Abstract
Background
Pressurized IntraPeritoneal Aerosol Chemotherapy (PIPAC) is a drug delivery system for treatment of peritoneal metastasis (PM). A limitation of this technique is the non-access rate (10–15 %) due to peritoneal adhesions. The aim of the study was to assess feasibility and safety of the single-port access technique for PIPAC.
Methods
Single-center, pilot study. Case series, retrospective analysis on 17 patients with PM of various origin treated with intraperitoneal cisplatin, doxorubicin and/or oxaliplatin administered as PIPAC. Single-port access was attempted in all patients by minilaparotomy.
Results
Twenty-nine PIPAC procedures were performed. Nine patients were subjected to 1 PIPAC, four patients to 2 PIPAC and four patients to 3 PIPAC. Access to peritoneal cavity was possible in all cases. There was no bowel access lesion. Tightness of the abdomen (CO2-flow = 0) was achieved in all cases. No postoperative complications according to CTCAE (Common Terminology Criteria for Adverse Events)>2 were observed, no re-laparotomies required and no postoperative mortality recorded.
Conclusions
Single port-access is feasible and safe for PIPAC. Potential advantages over multiple trocars technique are a lower non-access rate, a lower risk of bowel lesions and a better tightness of the abdomen. This has now to be confirmed in a comparative study.

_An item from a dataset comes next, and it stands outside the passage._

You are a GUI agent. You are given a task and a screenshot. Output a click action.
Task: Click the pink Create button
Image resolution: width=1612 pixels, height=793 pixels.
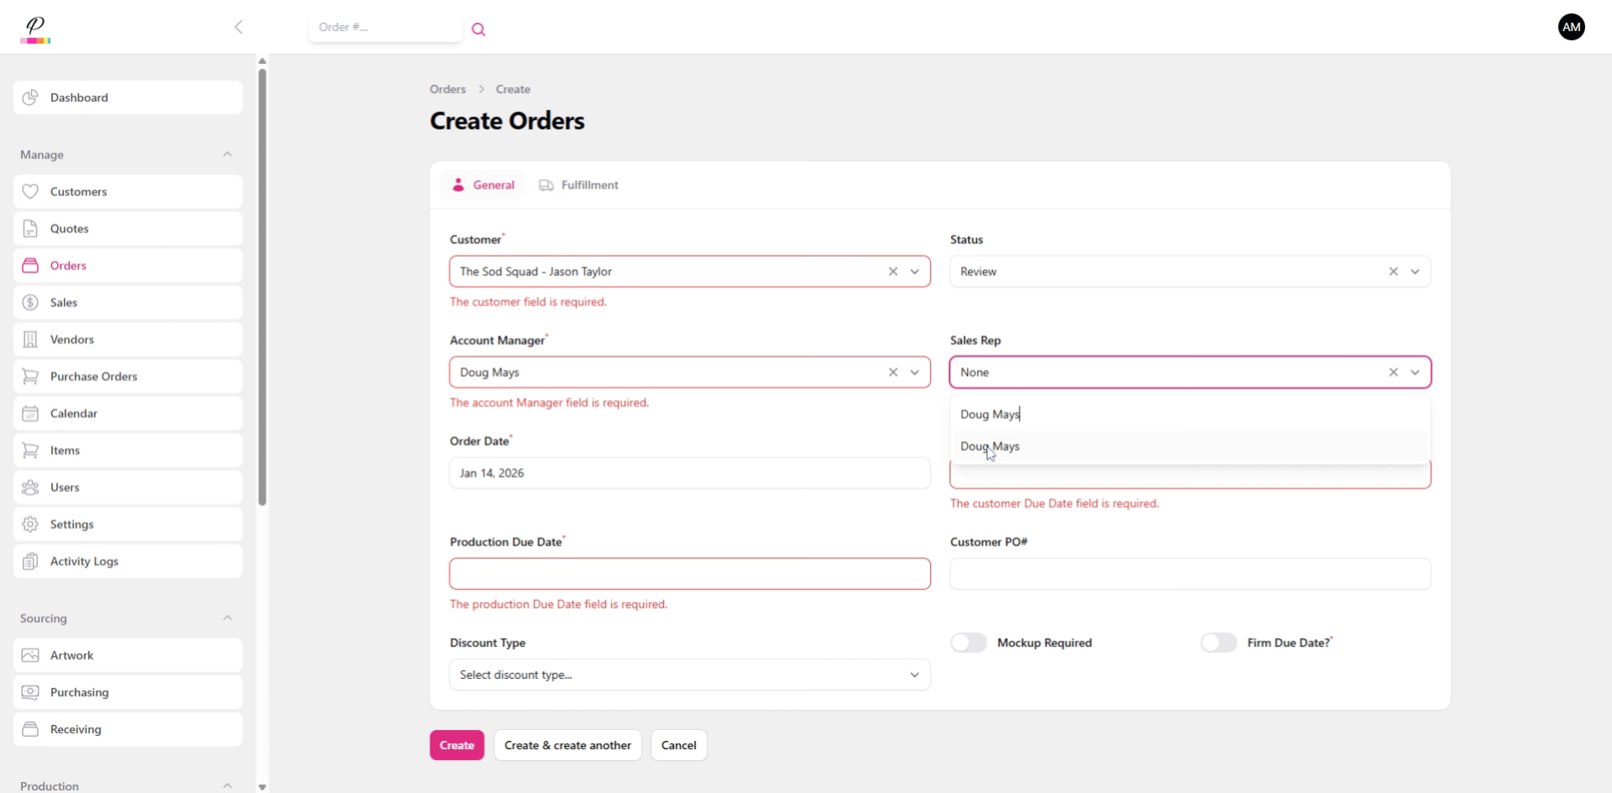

Keywords: cisplatin, doxorubicin, drug delivery system, intraperitoneal chemotherapy, oxaliplatin, peritoneal metastasis, Pressurized IntraPeritoneal Aerosol Chemotherapy (PIPAC), single-port laparoscopy
Introduction
In patients with tumors confined to the peritoneal cavity, there is established pharmacokinetic and tumor biology-related evidence that intraperitoneal drug administration is advantageous [1]. However, there are pharmacokinetic problems linked to intraperitoneal chemotherapy (IPC), in particular poor tissue penetration and limited surface exposure [2]. The first problem is very limited penetration of the drug into tissue. Many solid tumors show an increased interstitial fluid pressure (IFP), which creates a formidable obstacle to transperitoneal transport. This elevated intratumoral pressure results into an inefficient uptake of therapeutic agents [3]. The second problem is limited exposure of the peritoneal surface to the therapeutic solution. It has been postulated that the solution of these two pharmacokinetics problems could improve, perhaps dramatically, the efficacy of IPC [2].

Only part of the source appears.